Difficile de parler d’Infernal affairs sans évoquer son remake américain, débarqué sur les écrans français à la fin de l’année 2006. The Departed, réalisé par Martin Scorsese, reprenait comme toile de fond le scénario original dInfernal Affairs écrit et réalisé par deux cinéastes aujourd’hui reconnus, Andrew Lau et Alan Mak. Mais là où Scorsese appuie son récit (sans non plus le centrer totalement) sur le personnage de Nicholson, parrain de la mafia, le film des deux cinéastes hongkongais cherche davantage la relation que peuvent entretenir les deux ennemis infiltrés : sorte de Ying et de Yang humain, les deux pièces d’un même puzzle qui tend à se reformer.
Le film pose, dès le départ, une série de questions. La dualité, pour commencer, entre le bien et le mal. Un quatuor de protagonistes se livrant une même bataille, quatre personnages livrés à eux-mêmes, deux camps, deux objectifs mais une motivation commune. La première opposition concerne Wong et Sam. Le premier est lieutenant de police, le deuxième chef de file de la mafia locale. La seconde confronte Ming, jeune et intrépide mafieux, et Yan, policier en quête d’identité.
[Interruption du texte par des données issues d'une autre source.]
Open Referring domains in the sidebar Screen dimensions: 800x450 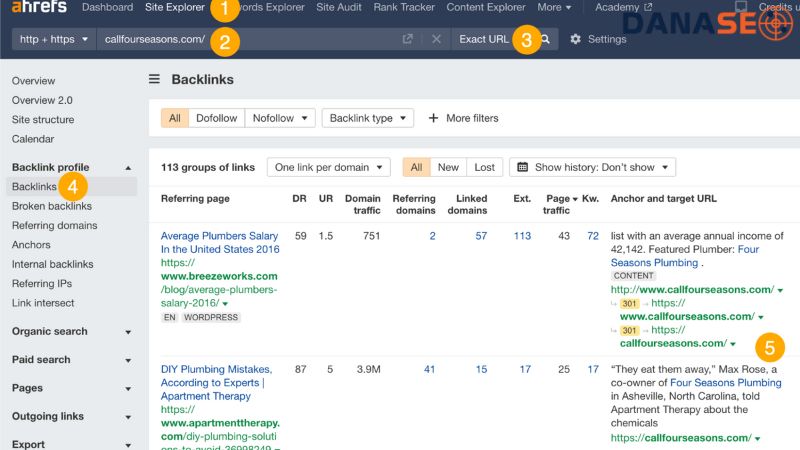tap(53, 225)
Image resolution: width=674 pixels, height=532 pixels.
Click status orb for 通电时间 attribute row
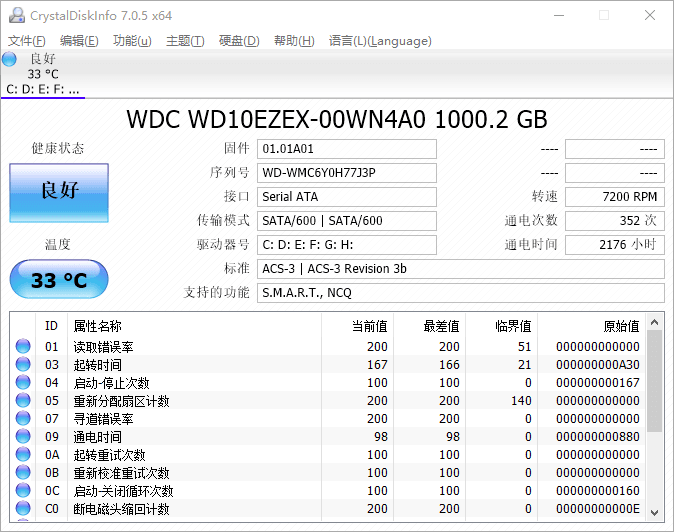point(23,437)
Commence alors un récit rocambolesque. La grande force du film réside dans un scénario taillé dans l’effet de surprise, l’originalité et la double interprétation. Le jeu du chat et de la souris se met en place, ménageant les scènes d’action pures. La tension d’installe dans des coups de téléphone où l’un prend le dessus sur l’autre sans jamais lui montrer son visage, dans ces scènes où le mal triomphe symboliquement du bien et inversement, parce que dans cette histoire, il n’y a ni héros, ni vainqueurs, ni perdants. Quelques scènes demeurent marquantes, comme celle de l’intervention de la police ou la séquence de la filature dans le métro d’un Hong Kong grandeur nature.
Puis il y a ces deux héros torturés, victimes malgré eux. Des personnages qui doutent et se respectent. Infernal Affairs est l’histoire d’un choix existentiel que chacun est en droit de faire, qu’il se trouve d’un côté ou de l’autre de la barrière. Ce choix paraît toujours en filigrane, comme l’aboutissement d’un soi intérieur.
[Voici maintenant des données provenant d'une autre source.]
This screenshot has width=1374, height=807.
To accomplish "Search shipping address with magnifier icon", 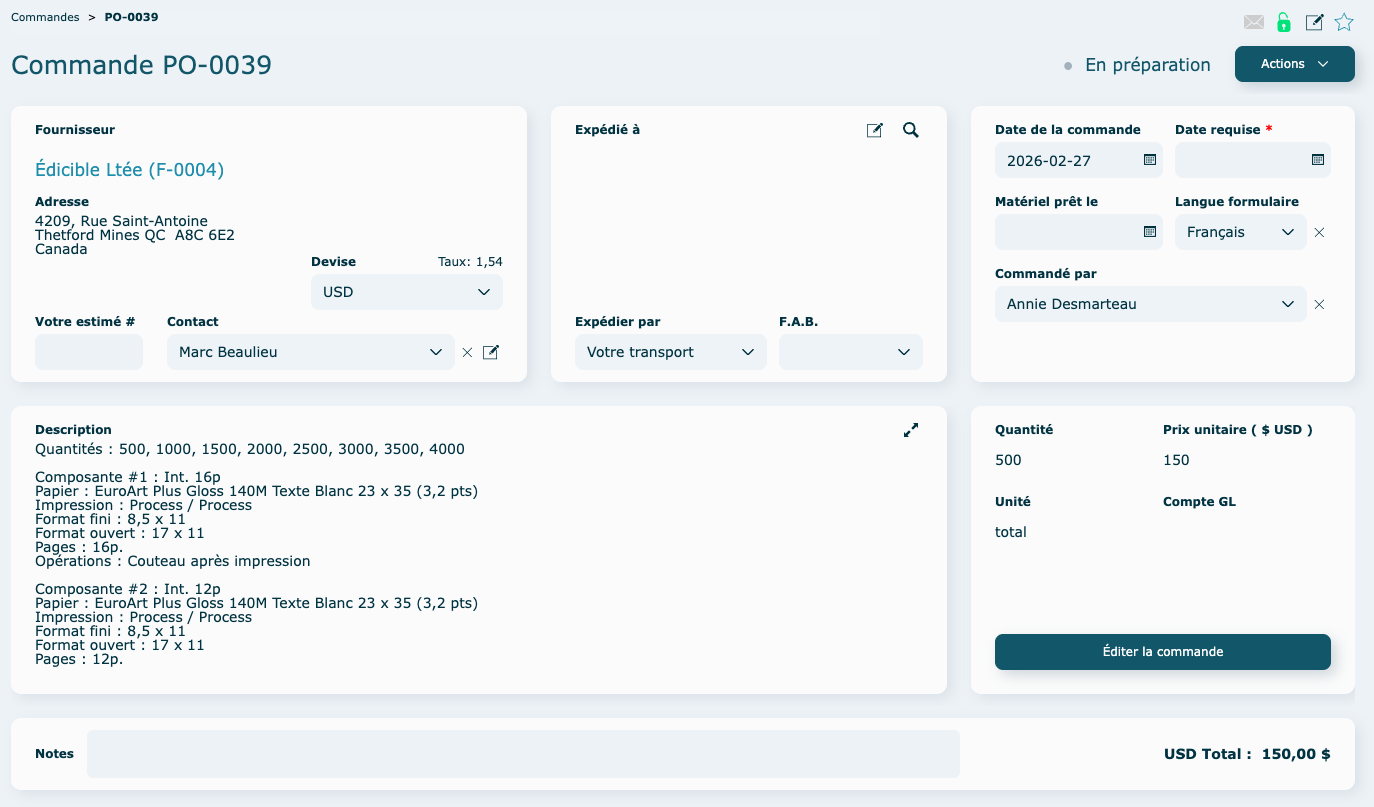I will pos(910,130).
La mise en scène des deux co-réalisateurs ajoute une dimension particulière à l’atmosphère de leur film : caméra toujours en mouvement, de manière virtuose, rythmée par un dynamisme propre au cinéma de Hong Kong, à la Johnnie To ou John Woo. Mais l’action laisse souvent place à la réflexion, s’écartant ainsi du traditionnel polar. L’intrigue condamne les moments d’héroïsme, préférant davantage la psychologie à l’explication musclée.
On pourra cependant regretter que l’affrontement entre Wong et Sam ne soit pas davantage éclairci, la courte durée du film faisant sans doute avorter toute tentative d’extrapolation trop précise.
Depuis sa sortie, Infernal affairs a vu naître deux suites, très bonnes également. L’une permettant de connaître les prémisses de l’histoire et l’autre son issue. La trilogie ainsi bâtie est cohérente, digne d’une véritable saga cinématographique. Rares sont les films sachant allier avec maestria aspect grand public et œuvre de réflexion. Infernal Affairs fait incontestablement parti de ceux-là. Puissance du scénario, écriture talentueuse, mise en scène d’excellente tenue, interprétation parfaite : voici qui marque de façon appréciable le cinéma hongkongais moderne.